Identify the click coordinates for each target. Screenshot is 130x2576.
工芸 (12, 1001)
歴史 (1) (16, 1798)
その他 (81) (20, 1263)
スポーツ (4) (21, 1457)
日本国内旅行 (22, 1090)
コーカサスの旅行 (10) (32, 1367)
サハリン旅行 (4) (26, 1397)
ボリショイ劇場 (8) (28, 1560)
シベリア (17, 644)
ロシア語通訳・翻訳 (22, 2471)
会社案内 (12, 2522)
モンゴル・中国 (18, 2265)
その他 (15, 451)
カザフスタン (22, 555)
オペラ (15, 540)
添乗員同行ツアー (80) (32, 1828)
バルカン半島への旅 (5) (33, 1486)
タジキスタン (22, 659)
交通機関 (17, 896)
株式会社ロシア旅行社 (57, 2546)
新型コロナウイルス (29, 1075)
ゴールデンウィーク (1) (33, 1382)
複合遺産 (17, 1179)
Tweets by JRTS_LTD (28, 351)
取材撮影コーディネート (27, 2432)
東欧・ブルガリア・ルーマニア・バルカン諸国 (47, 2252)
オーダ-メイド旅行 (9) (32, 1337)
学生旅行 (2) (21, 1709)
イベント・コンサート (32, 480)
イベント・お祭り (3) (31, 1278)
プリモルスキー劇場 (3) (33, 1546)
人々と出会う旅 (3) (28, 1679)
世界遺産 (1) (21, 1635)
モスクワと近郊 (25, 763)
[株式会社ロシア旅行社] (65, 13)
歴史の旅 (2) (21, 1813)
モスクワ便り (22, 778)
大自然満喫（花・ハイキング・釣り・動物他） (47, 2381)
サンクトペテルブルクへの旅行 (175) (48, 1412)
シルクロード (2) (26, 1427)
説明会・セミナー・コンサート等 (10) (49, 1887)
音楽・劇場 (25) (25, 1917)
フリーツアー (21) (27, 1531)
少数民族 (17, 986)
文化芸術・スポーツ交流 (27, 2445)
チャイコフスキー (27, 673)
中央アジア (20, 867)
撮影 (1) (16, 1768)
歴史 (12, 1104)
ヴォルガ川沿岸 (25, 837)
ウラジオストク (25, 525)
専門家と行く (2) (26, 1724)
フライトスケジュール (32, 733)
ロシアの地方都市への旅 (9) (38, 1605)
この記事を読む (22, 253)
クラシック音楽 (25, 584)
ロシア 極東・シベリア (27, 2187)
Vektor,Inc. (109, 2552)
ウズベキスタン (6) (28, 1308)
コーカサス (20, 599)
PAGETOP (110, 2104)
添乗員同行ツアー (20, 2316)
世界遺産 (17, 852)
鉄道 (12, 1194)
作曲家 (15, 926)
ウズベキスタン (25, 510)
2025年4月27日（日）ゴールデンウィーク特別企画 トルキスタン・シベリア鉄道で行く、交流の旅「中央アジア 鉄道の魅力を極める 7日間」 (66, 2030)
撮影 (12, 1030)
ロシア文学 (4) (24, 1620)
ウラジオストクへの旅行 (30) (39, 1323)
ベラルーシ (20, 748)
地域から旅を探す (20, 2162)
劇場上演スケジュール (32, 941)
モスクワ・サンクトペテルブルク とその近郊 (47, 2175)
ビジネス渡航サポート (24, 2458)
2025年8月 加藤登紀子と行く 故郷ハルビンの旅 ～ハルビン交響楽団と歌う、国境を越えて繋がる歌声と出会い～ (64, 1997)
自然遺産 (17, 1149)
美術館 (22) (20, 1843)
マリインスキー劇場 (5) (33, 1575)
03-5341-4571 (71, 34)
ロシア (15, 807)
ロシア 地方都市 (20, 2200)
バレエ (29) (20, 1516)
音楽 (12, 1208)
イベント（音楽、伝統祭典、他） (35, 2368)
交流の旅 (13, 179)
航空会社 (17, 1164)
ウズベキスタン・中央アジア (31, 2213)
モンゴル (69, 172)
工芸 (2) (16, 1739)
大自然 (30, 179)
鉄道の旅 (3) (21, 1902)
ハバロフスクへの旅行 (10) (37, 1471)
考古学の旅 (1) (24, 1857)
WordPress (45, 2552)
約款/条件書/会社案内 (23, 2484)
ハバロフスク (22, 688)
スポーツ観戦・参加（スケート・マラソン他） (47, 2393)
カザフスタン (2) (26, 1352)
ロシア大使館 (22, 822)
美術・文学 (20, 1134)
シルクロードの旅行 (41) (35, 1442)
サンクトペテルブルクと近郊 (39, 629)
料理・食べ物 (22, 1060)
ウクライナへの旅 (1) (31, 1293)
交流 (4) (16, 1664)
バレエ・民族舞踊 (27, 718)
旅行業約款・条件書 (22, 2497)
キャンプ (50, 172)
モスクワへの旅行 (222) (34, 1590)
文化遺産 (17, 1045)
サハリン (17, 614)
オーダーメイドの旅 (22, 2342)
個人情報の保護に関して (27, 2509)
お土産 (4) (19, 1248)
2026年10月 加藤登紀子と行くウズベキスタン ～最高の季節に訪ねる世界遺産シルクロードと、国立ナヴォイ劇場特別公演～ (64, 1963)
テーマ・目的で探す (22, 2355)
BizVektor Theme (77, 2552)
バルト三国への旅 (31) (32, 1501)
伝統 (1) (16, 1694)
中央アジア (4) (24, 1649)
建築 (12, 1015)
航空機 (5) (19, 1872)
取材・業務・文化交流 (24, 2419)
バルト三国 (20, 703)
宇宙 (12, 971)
═══
[Task goal] Nothing but a number, please, for how many lines of the data hold "交流の旅".

[Result for this exercise] 2